[Saved data entries]
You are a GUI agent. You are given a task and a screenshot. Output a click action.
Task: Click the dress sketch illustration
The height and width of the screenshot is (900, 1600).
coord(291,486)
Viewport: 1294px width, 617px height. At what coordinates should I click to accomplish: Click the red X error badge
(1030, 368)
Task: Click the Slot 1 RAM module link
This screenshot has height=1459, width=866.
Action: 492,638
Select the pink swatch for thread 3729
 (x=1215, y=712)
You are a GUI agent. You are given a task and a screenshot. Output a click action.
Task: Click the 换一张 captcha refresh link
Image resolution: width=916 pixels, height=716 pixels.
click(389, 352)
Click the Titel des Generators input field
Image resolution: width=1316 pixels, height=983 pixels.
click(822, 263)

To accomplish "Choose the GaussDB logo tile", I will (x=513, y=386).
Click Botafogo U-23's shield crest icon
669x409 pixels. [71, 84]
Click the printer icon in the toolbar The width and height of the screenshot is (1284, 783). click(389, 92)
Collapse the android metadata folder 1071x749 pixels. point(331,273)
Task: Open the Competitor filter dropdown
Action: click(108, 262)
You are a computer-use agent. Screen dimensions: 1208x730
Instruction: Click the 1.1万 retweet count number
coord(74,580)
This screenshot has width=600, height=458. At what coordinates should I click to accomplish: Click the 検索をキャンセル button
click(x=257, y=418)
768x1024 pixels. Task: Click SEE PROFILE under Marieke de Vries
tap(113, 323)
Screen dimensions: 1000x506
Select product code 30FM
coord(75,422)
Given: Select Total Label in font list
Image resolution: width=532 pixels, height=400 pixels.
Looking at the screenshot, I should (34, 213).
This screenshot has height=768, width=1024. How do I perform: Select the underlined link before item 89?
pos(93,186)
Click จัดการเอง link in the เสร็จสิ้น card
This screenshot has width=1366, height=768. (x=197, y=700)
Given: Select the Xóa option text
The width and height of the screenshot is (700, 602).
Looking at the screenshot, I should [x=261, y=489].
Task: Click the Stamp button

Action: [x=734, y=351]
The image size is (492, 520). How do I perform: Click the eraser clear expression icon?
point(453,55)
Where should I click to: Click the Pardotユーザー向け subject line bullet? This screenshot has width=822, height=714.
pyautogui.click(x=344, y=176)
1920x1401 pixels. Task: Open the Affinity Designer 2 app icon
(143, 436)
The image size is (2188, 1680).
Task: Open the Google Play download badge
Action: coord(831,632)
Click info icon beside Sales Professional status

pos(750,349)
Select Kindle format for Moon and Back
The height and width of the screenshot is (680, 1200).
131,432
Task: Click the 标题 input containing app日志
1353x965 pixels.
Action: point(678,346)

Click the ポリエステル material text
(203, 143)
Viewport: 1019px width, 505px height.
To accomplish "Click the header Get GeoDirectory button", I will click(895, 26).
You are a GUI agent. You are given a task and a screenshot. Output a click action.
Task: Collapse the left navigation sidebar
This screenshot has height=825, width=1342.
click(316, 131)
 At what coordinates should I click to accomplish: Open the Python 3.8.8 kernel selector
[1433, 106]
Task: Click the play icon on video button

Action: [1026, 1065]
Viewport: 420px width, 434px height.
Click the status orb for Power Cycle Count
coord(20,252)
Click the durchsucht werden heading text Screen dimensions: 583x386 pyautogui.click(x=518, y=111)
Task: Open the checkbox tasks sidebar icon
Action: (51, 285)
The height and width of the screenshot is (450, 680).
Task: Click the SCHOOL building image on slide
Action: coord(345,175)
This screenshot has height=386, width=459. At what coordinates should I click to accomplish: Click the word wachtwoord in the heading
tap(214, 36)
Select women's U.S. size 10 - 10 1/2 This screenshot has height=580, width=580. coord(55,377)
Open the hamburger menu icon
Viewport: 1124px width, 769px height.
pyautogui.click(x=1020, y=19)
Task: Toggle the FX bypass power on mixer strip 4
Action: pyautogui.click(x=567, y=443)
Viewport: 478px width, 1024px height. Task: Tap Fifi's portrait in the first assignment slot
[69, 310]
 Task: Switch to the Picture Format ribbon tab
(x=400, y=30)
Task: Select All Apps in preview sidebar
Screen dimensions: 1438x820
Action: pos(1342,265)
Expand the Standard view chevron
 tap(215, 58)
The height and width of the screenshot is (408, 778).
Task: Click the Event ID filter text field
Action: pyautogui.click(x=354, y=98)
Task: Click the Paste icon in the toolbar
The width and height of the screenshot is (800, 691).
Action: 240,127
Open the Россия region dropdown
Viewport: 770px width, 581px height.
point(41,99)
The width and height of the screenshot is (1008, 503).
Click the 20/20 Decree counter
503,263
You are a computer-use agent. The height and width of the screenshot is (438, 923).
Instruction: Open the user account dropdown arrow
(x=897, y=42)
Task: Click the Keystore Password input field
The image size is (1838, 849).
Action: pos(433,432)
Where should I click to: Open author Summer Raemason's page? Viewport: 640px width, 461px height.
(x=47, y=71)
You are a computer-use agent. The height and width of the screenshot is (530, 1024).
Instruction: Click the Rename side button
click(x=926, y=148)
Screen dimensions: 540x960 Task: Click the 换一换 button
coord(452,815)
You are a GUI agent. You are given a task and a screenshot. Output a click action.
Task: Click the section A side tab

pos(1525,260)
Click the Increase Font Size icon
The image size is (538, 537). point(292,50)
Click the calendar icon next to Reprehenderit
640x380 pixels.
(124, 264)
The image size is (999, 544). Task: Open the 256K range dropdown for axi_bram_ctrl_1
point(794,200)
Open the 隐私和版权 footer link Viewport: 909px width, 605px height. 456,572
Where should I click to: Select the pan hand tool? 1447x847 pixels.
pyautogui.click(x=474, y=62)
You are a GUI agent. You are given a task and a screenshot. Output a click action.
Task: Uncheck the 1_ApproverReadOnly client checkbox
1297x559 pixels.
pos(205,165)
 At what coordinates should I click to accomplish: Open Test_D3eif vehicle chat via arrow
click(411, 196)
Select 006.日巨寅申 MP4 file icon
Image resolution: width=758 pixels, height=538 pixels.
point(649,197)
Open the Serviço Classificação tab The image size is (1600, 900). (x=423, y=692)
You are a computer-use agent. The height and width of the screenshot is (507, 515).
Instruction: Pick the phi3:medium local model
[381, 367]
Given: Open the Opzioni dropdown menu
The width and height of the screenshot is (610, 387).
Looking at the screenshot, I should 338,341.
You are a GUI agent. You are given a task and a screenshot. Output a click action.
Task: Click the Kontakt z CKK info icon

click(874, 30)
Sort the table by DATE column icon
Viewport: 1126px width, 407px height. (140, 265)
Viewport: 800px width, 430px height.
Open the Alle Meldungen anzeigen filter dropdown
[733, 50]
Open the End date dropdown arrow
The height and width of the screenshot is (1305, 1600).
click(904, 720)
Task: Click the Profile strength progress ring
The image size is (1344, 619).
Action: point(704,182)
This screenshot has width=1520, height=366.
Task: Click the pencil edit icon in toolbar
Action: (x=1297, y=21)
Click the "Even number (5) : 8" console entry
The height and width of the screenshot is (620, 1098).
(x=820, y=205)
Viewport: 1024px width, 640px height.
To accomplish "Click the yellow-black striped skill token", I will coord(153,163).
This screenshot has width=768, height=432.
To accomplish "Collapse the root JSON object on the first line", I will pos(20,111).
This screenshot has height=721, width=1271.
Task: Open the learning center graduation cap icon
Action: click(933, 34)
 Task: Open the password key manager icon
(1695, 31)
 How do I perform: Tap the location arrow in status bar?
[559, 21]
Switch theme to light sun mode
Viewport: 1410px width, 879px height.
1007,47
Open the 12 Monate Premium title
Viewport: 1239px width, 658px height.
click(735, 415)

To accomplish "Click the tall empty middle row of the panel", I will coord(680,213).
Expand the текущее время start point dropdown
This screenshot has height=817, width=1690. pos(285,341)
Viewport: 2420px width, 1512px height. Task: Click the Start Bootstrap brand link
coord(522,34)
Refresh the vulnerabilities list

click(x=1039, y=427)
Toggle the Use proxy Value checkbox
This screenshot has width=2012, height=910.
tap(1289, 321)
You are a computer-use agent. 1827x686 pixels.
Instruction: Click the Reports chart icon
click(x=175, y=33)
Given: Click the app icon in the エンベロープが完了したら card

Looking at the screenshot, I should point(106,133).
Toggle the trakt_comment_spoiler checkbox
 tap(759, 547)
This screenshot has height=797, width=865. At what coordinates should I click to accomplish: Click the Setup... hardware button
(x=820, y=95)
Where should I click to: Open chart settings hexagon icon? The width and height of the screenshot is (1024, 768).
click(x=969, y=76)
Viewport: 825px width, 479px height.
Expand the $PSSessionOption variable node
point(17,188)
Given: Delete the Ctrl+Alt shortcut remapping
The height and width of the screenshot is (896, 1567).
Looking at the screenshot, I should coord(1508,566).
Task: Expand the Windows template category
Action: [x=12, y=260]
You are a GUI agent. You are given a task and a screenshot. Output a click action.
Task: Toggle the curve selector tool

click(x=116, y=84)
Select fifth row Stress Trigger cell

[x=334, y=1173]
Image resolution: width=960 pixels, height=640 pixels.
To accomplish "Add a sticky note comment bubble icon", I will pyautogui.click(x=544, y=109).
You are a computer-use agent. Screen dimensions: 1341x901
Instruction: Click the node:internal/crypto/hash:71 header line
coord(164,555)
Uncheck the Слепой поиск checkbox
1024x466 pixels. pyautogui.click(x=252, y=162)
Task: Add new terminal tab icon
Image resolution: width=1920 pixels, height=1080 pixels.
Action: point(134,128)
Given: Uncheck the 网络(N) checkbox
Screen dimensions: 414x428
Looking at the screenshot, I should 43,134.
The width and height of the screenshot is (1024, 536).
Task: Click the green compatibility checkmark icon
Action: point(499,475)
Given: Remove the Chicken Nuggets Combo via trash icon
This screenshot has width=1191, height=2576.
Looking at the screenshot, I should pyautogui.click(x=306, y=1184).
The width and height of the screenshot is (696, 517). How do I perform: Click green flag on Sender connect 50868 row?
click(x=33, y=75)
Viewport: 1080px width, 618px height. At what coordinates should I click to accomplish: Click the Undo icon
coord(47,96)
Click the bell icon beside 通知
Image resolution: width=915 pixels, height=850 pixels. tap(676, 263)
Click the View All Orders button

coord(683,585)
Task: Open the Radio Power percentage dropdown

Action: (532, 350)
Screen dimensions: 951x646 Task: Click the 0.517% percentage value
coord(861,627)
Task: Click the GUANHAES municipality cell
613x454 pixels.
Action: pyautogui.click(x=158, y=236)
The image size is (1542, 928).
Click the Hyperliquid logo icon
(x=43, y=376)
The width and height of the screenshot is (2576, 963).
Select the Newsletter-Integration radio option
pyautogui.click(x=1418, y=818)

▶ [THE PROBLEM] In the entries above, locate every line with the word "menu" and copy it.

▶ [SOLUTION TO THIS EXERCISE]
Open the hamburger menu icon
Given: Open the Opzioni dropdown menu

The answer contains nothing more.